(Beginning of Study material)

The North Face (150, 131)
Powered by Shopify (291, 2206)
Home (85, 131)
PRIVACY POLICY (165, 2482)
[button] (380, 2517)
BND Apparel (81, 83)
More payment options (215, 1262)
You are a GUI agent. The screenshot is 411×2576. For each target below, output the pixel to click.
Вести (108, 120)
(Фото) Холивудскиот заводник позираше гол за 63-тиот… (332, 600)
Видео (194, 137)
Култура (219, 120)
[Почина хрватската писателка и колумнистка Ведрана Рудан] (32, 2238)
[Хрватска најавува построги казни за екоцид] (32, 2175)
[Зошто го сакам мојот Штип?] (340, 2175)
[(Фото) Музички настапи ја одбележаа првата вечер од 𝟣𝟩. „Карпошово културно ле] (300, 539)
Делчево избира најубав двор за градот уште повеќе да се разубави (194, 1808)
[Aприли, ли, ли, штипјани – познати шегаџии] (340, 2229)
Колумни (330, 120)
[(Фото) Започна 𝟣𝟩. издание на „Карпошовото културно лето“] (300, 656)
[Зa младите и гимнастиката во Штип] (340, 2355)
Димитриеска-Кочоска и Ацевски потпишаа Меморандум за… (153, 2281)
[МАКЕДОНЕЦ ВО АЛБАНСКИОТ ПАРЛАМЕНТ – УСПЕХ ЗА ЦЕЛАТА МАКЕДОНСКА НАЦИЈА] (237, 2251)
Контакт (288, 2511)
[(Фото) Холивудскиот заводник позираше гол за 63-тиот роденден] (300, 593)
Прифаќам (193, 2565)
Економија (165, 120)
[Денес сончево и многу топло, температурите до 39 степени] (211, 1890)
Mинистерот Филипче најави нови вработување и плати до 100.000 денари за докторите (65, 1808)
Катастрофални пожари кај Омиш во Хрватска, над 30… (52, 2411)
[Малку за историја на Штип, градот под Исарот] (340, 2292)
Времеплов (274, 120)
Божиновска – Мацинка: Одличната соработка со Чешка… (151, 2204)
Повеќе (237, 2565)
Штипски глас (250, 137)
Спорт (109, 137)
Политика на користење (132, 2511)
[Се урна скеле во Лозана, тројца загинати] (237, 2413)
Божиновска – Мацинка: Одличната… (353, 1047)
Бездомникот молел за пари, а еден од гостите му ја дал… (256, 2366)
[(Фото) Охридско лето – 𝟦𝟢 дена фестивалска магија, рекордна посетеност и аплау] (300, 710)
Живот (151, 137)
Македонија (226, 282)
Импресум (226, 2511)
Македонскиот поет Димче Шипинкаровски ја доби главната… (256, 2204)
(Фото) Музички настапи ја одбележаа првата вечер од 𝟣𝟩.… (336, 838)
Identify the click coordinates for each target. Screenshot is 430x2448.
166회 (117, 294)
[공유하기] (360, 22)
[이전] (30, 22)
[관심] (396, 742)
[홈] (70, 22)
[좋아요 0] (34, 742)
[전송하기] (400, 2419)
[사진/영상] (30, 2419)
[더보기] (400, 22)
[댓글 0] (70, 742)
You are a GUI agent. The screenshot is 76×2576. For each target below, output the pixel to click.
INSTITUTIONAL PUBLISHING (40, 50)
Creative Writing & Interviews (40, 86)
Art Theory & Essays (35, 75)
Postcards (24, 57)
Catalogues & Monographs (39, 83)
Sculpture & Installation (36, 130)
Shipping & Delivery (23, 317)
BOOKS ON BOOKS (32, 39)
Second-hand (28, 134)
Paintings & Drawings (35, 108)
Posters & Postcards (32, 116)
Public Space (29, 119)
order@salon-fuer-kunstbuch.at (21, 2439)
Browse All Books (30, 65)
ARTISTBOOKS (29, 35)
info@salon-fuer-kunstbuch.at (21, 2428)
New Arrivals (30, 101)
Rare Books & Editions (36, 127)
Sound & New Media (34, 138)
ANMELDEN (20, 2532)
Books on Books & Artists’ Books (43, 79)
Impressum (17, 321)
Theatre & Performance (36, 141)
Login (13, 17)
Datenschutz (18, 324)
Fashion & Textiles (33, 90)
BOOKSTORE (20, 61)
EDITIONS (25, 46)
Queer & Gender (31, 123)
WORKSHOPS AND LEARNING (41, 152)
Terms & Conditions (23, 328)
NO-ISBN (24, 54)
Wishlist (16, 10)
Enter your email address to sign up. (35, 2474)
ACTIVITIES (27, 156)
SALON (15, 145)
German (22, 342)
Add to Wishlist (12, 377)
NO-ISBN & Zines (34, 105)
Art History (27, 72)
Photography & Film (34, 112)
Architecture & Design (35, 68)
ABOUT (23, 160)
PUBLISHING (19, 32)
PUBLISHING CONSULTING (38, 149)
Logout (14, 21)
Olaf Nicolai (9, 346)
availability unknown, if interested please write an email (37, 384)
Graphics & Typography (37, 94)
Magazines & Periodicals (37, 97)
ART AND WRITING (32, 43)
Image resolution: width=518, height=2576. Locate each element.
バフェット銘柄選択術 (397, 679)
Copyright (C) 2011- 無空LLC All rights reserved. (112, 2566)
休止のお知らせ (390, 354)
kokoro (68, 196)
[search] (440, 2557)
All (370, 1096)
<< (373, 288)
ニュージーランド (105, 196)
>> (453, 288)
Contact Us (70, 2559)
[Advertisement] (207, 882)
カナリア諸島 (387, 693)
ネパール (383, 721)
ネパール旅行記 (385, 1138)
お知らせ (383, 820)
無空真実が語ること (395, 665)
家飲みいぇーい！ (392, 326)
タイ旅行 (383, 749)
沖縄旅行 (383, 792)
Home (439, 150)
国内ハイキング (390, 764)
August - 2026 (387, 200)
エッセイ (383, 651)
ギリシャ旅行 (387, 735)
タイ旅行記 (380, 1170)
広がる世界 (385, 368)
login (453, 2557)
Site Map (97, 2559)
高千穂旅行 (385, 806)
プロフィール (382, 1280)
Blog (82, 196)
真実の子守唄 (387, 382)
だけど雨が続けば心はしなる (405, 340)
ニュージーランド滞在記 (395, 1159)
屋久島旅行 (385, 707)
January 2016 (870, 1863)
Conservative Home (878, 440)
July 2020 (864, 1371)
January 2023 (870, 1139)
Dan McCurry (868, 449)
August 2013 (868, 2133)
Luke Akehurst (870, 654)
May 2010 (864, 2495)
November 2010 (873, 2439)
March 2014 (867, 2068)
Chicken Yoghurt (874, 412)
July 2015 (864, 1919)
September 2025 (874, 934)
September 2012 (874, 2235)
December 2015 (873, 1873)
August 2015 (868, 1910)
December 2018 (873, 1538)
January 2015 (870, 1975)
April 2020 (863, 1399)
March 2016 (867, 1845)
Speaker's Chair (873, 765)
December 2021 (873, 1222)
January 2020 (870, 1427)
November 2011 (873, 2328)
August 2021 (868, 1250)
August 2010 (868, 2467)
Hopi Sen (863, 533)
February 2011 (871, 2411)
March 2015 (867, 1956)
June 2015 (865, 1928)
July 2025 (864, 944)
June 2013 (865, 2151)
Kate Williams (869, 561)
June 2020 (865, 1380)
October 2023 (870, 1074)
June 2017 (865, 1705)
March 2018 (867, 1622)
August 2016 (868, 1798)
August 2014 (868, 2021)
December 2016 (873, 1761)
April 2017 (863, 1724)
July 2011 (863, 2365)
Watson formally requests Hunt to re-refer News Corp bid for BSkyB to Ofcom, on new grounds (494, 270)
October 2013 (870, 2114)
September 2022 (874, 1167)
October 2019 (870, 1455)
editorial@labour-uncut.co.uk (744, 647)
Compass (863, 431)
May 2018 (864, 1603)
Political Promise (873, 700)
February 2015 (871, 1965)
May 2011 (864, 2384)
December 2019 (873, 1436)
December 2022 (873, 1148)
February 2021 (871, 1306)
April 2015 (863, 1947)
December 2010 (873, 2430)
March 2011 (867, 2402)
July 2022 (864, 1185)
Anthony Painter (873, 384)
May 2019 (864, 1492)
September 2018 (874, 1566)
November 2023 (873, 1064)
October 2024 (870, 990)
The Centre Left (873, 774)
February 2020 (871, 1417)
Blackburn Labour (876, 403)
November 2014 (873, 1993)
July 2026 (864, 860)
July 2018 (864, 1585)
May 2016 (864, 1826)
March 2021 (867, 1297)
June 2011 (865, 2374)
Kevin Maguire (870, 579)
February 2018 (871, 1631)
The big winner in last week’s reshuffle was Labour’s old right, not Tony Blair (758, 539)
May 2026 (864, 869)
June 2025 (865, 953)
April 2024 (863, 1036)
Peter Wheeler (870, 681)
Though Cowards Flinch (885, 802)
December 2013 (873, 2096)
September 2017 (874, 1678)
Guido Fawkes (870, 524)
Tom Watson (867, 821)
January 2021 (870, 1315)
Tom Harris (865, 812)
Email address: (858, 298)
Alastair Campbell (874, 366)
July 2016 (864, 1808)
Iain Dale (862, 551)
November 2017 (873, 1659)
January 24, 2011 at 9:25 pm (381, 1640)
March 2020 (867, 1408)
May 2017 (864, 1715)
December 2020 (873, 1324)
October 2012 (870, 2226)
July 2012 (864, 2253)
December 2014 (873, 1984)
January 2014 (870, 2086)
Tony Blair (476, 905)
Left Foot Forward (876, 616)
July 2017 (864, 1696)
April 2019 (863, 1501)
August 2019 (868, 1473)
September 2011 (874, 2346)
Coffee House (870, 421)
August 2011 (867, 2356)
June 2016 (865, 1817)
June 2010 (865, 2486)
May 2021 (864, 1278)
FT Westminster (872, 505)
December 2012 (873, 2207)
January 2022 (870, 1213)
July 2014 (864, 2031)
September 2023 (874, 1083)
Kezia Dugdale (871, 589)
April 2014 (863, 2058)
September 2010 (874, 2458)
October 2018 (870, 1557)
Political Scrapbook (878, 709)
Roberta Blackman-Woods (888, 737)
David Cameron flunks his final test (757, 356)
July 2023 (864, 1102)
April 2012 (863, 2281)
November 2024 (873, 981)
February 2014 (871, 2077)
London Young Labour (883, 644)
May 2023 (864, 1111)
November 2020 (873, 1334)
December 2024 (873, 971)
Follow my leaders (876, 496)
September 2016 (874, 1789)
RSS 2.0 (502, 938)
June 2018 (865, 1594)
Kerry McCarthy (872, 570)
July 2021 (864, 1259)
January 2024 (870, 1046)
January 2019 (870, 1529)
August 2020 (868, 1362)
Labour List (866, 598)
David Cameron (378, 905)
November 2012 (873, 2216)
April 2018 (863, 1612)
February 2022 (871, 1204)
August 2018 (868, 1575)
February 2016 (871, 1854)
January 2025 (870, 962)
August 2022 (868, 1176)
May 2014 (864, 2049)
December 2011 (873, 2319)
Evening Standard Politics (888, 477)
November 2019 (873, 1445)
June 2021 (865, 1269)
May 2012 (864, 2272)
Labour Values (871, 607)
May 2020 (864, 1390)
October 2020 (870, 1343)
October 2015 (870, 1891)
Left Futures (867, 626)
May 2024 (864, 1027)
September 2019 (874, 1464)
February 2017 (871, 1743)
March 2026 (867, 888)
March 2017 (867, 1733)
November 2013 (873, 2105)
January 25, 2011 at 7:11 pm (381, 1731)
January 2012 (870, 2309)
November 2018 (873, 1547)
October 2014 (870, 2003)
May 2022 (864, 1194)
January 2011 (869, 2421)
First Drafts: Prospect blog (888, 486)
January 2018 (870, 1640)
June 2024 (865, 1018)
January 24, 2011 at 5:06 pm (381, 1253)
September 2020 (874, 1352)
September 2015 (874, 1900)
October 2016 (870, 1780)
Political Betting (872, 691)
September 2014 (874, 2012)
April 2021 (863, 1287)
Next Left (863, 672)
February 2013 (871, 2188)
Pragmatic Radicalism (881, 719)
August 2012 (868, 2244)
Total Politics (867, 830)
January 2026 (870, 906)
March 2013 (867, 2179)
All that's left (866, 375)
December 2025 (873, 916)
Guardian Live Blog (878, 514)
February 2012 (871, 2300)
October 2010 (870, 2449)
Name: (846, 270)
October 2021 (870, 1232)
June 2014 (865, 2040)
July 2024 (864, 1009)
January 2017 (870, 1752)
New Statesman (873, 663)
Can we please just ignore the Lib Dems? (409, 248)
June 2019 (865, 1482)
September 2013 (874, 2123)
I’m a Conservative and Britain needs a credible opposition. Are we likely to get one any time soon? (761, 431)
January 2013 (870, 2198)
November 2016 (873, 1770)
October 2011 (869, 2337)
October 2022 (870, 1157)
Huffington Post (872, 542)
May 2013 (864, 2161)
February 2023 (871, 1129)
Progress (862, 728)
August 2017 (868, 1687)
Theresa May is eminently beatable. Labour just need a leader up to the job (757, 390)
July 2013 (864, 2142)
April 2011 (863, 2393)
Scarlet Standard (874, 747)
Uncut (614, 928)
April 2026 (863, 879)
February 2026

(End of Study material)

*Task objective*.
The stretch of entries above that starts with the line containing "Rare Books & Editions (36, 127)" and goes on through the line containing "無空真実が語ること (395, 665)" is to be transcribed exactly, and no other line is to be transcribed.

*Solution for this problem*.
Rare Books & Editions (36, 127)
Sound & New Media (34, 138)
ANMELDEN (20, 2532)
Books on Books & Artists’ Books (43, 79)
Impressum (17, 321)
Theatre & Performance (36, 141)
Login (13, 17)
Datenschutz (18, 324)
Fashion & Textiles (33, 90)
BOOKSTORE (20, 61)
EDITIONS (25, 46)
Queer & Gender (31, 123)
WORKSHOPS AND LEARNING (41, 152)
Terms & Conditions (23, 328)
NO-ISBN (24, 54)
Wishlist (16, 10)
Enter your email address to sign up. (35, 2474)
ACTIVITIES (27, 156)
SALON (15, 145)
German (22, 342)
Add to Wishlist (12, 377)
NO-ISBN & Zines (34, 105)
Art History (27, 72)
Photography & Film (34, 112)
Architecture & Design (35, 68)
ABOUT (23, 160)
PUBLISHING (19, 32)
PUBLISHING CONSULTING (38, 149)
Logout (14, 21)
Olaf Nicolai (9, 346)
availability unknown, if interested please write an email (37, 384)
Graphics & Typography (37, 94)
Magazines & Periodicals (37, 97)
ART AND WRITING (32, 43)
Image resolution: width=518, height=2576. Locate each element.
バフェット銘柄選択術 (397, 679)
Copyright (C) 2011- 無空LLC All rights reserved. (112, 2566)
休止のお知らせ (390, 354)
kokoro (68, 196)
[search] (440, 2557)
All (370, 1096)
<< (373, 288)
ニュージーランド (105, 196)
>> (453, 288)
Contact Us (70, 2559)
[Advertisement] (207, 882)
カナリア諸島 (387, 693)
ネパール (383, 721)
ネパール旅行記 (385, 1138)
お知らせ (383, 820)
無空真実が語ること (395, 665)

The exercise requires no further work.